OPC made an application to Federal Court Thursday, seeking declaration Facebook broke the law
The Office of the Privacy Commissioner of Canada filed a notice of application with the Federal Court Thursday, seeking a declaration Facebook violated the Personal Information Protection and Electronic Documents Act.
The court action stems from the data mining operation by Cambridge Analytica. Creating a Facebook app, the company disguised itself as an online quiz and harvested the profiles of up to 87 million users as of an April 2018 disclosure.

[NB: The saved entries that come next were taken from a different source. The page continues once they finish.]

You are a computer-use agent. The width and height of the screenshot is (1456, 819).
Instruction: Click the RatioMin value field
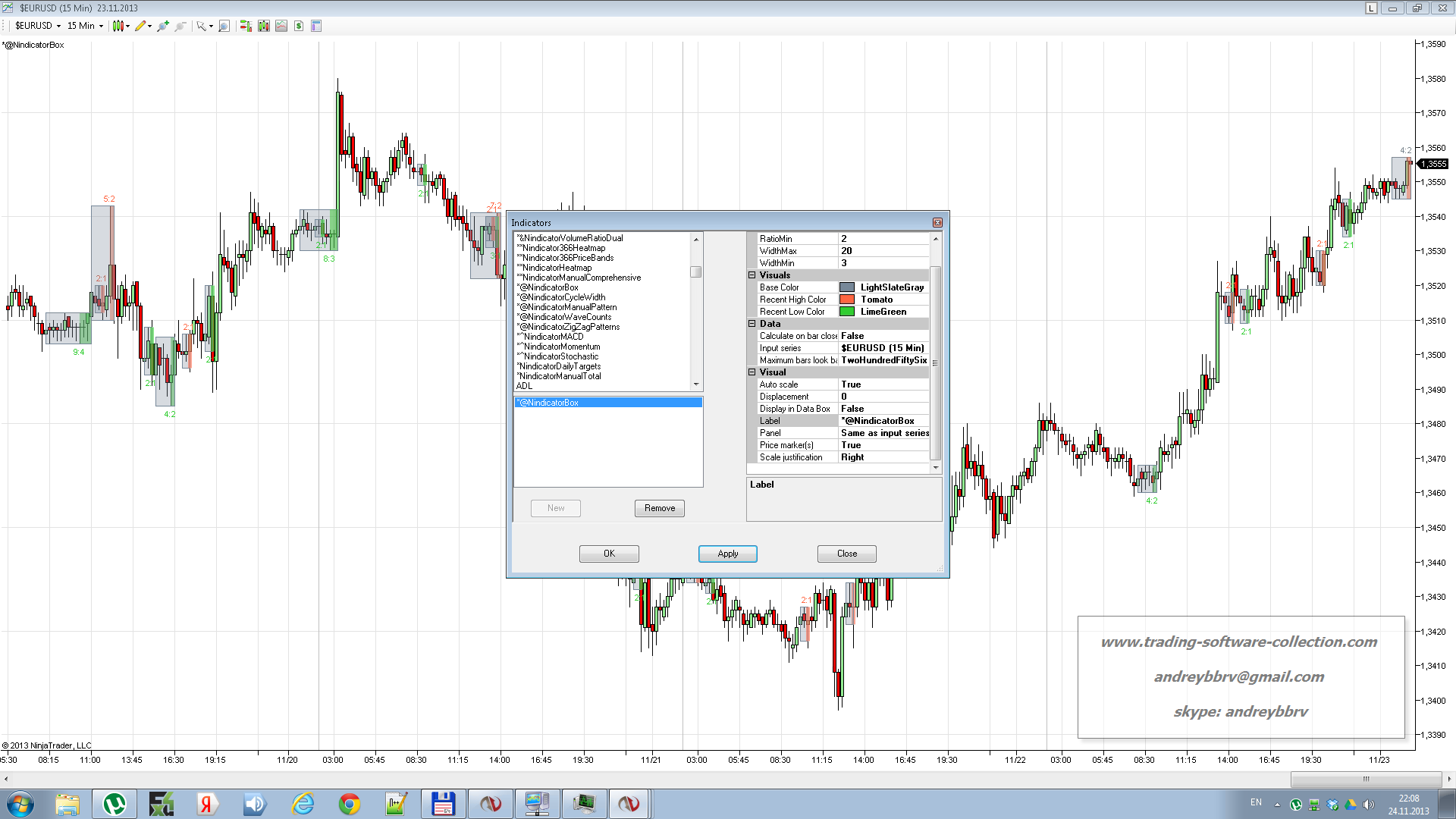tap(883, 239)
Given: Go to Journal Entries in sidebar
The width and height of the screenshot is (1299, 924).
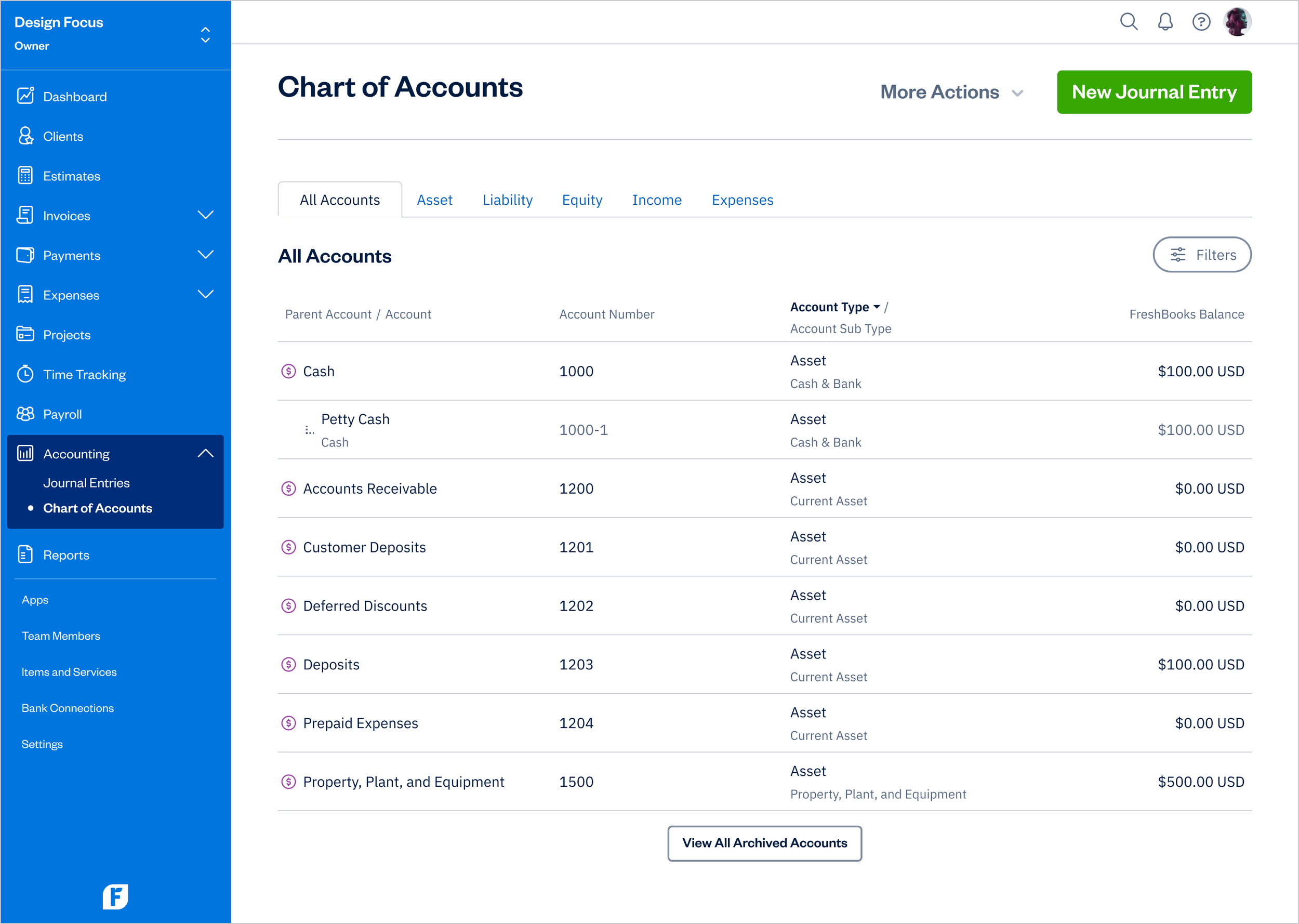Looking at the screenshot, I should pyautogui.click(x=86, y=482).
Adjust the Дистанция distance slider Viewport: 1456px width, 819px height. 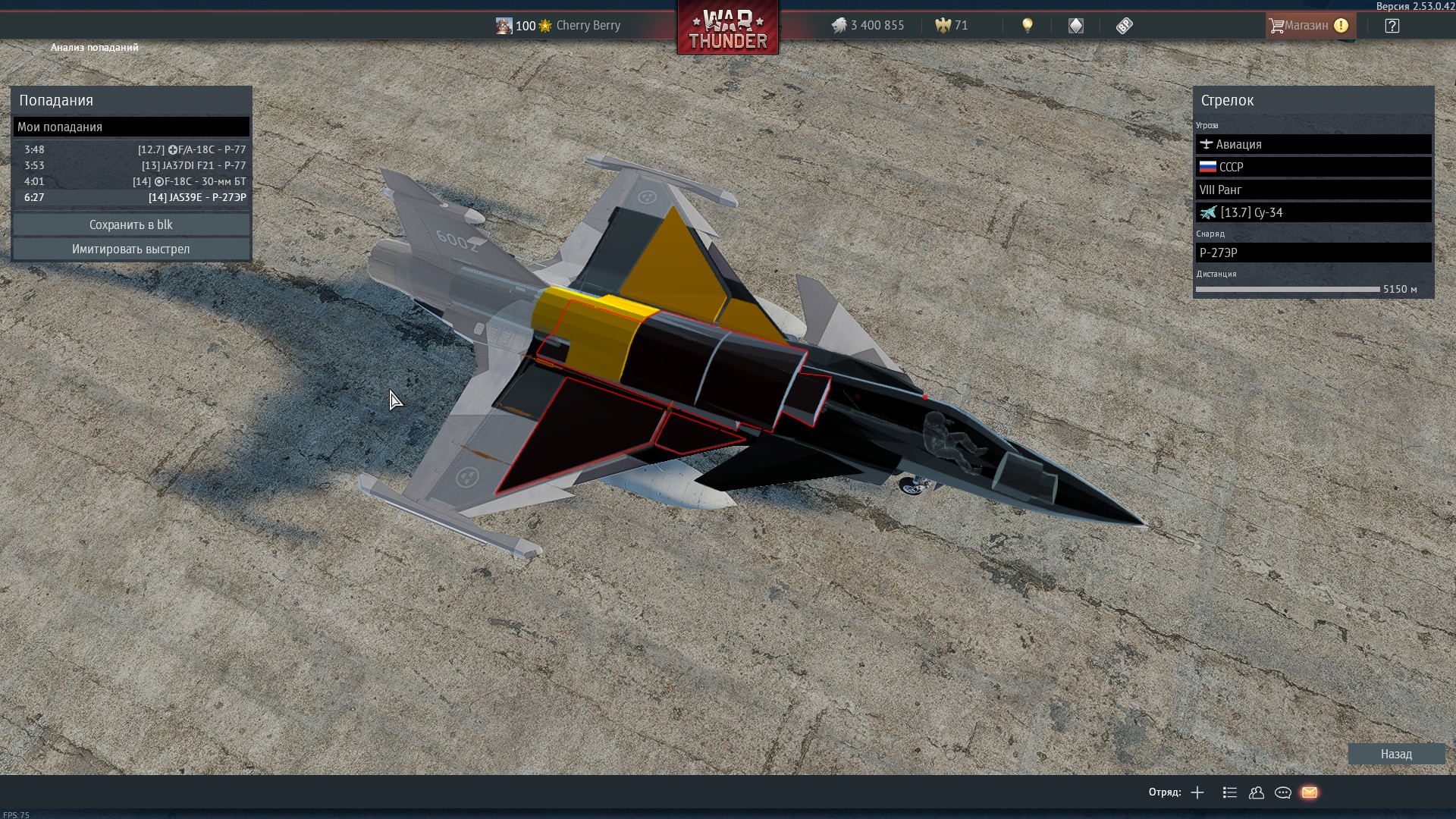tap(1288, 289)
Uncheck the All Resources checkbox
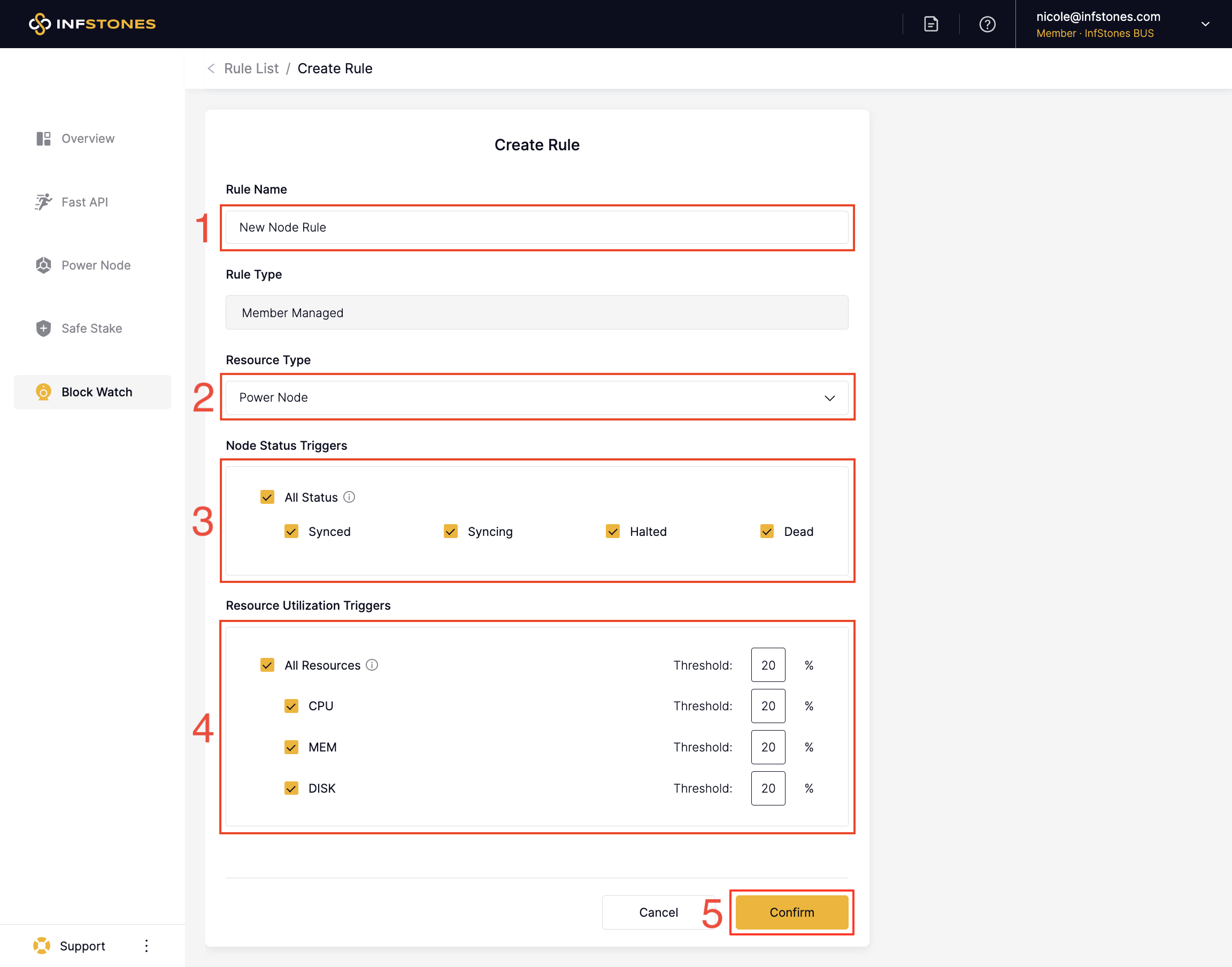This screenshot has height=967, width=1232. [x=267, y=665]

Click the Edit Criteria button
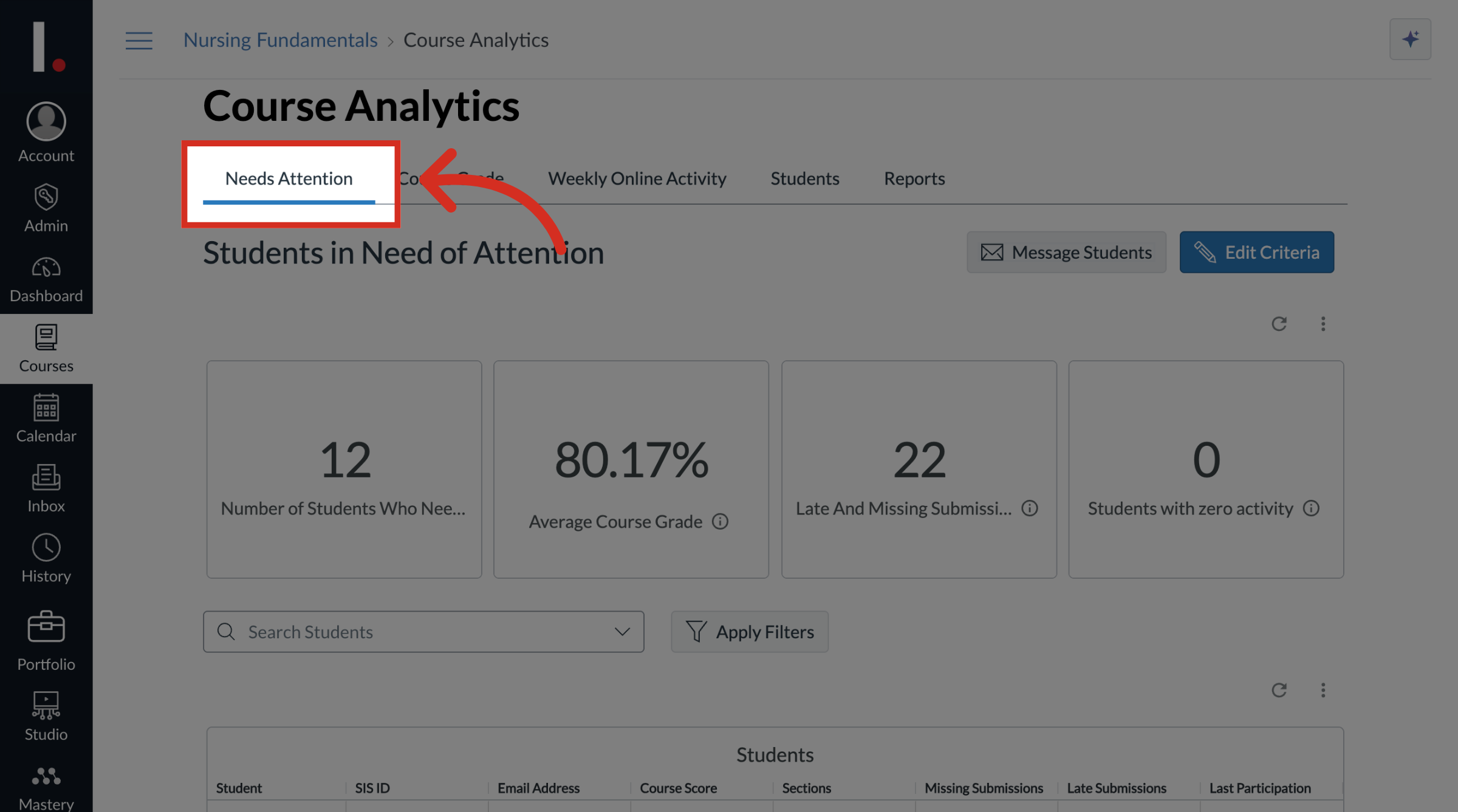click(1256, 252)
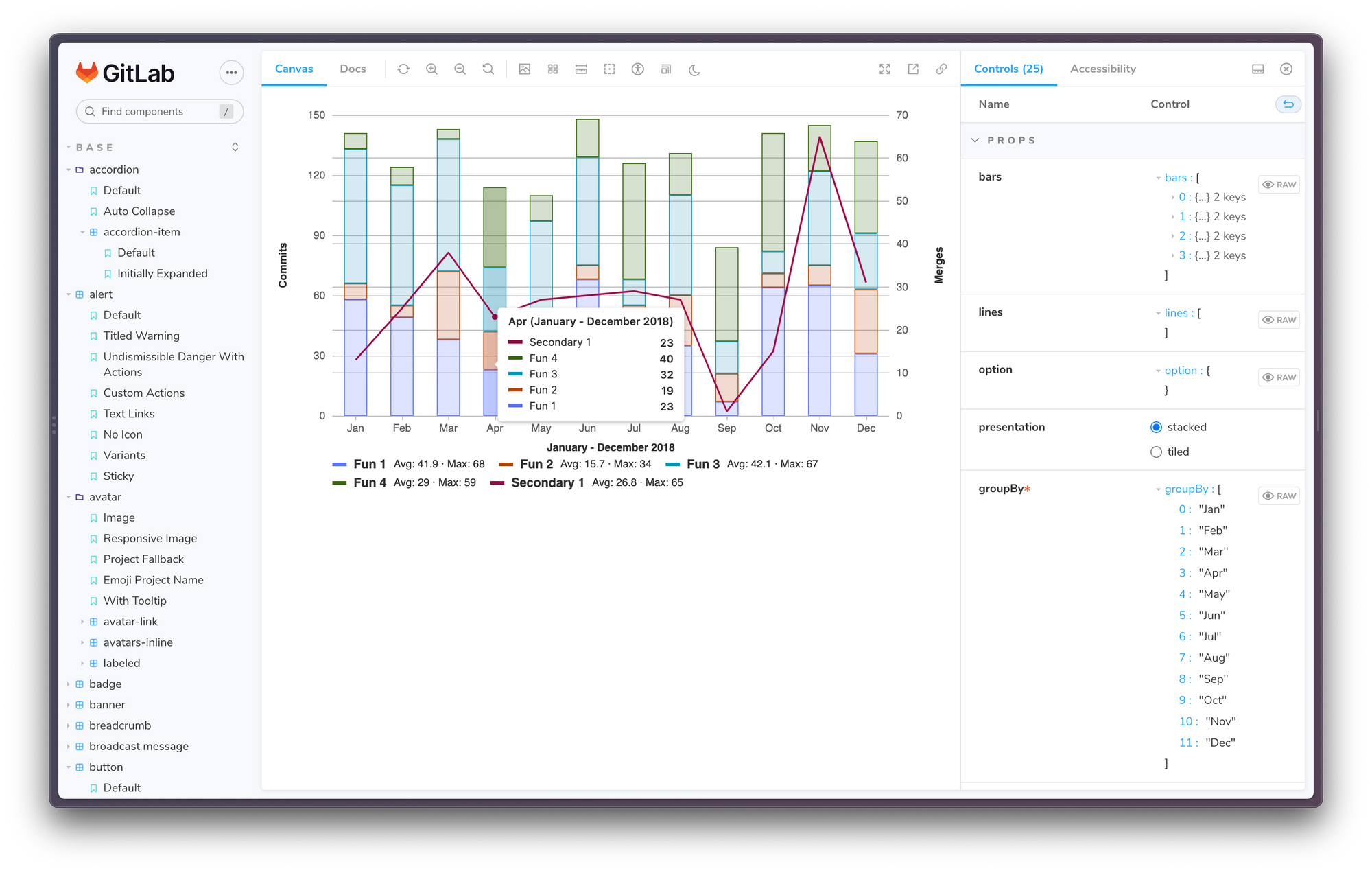Click the zoom in magnifier icon

[431, 69]
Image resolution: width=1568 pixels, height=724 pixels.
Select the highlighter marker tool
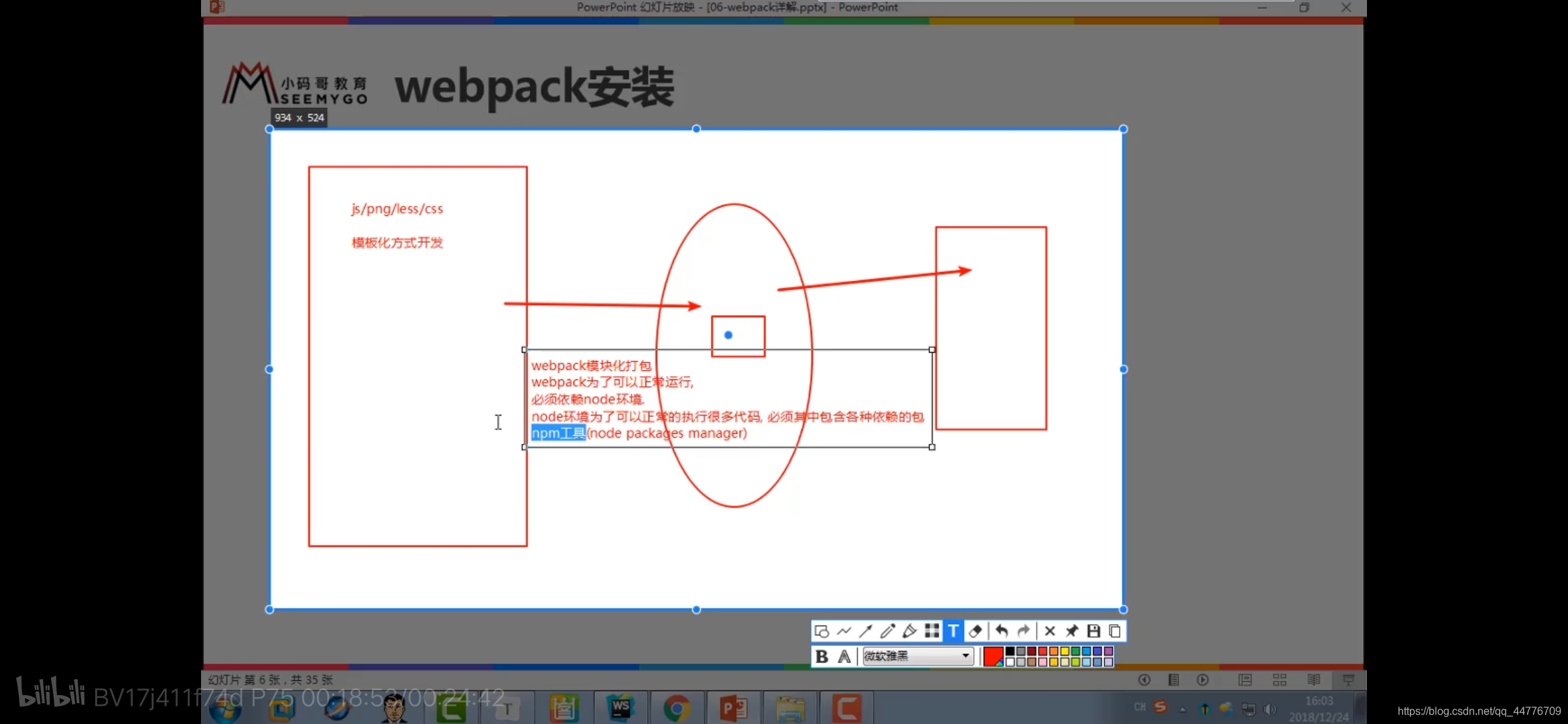tap(909, 631)
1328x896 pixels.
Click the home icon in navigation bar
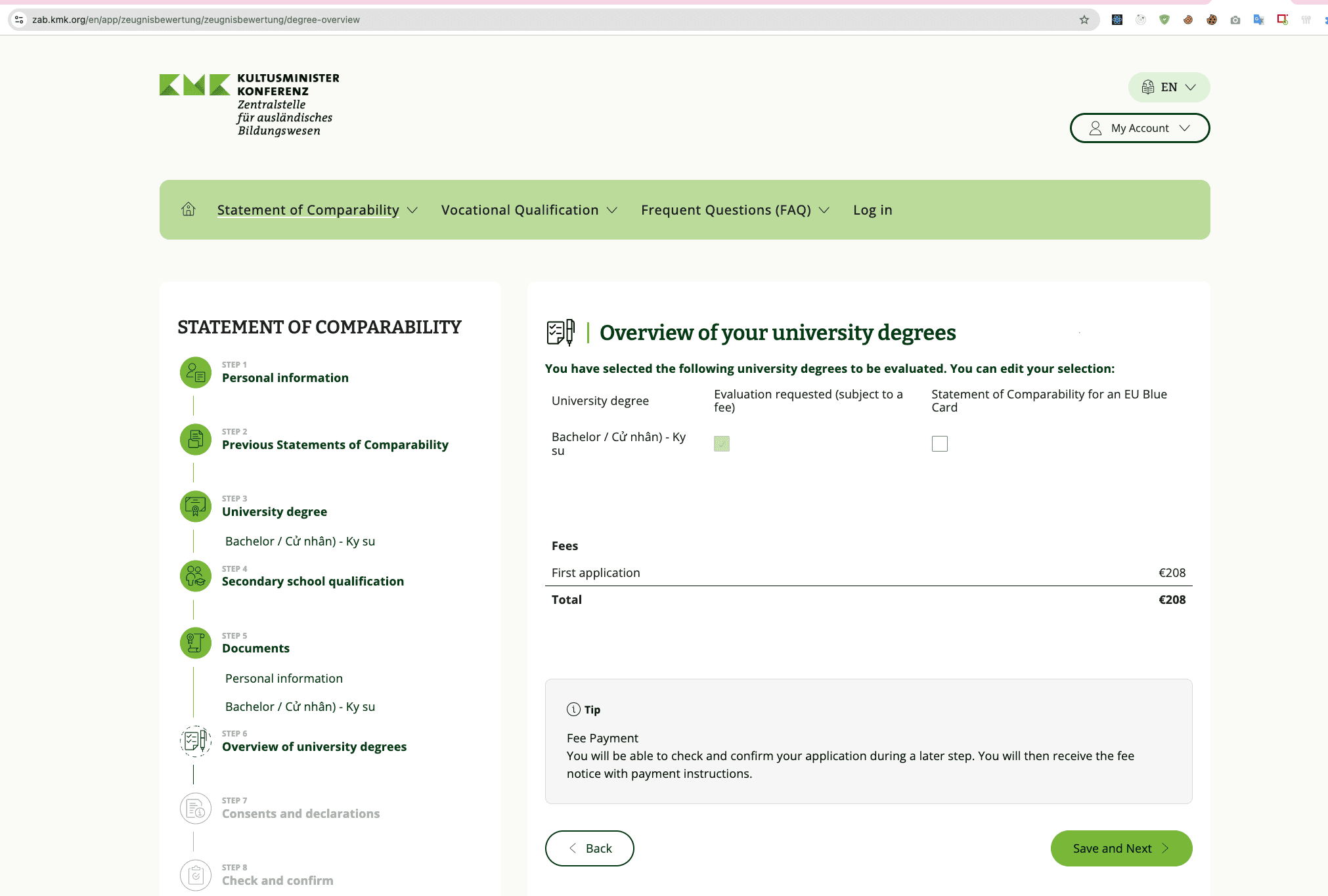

Using its insight into voter behaviour and preferences, Cambridge Analytica also consulted for political campaigns including the 2016 presidential campaign of Donald Trump.
The OPC and the Office of the Information and Privacy Commissioner for British Columbia conducted a joint investigation last year and “found major shortcomings in Facebook’s privacy practices,” said the OPC announcement.
Facebook rejected the investigation’s findings and ignored its recommendations, said the announcement.
The OPC’s application asks the Federal Court for the following:
- A declaration that Facebook contravened the Personal Information Protection and Electronic Documents Act (PIPEDA);
- An order requiring Facebook to implement effective, specific and easily accessible measures to obtain, and ensure it maintains, meaningful consent from all users;
- An order requiring Facebook to specify the technical revisions, modifications and amendments to be made to its practices to achieve compliance with PIPEDA;
- An order that the parties follow-up with the court, as well as an order that the court retain jurisdiction for the purposes of ongoing monitoring and enforcement;
- An order prohibiting Facebook from further collecting, using and disclosing any personal information of users in any manner that contravenes PIPEDA; and
- An order requiring Facebook to publish a public notice of any action taken or proposed to be taken to correct its practices that contravene PIPEDA.
A Facebook company spokesperson told Canadian Lawyer there is no evidence Canadian user data was shared with Cambridge Analytica and that the social media company made “many attempts” to work with the privacy watchdog.
“We look forward to defending the many proactive and robust improvements we’ve made to our platform,” the spokesperson said.
The OPC declined Canadian Lawyer’s interview request because the matter is before the courts.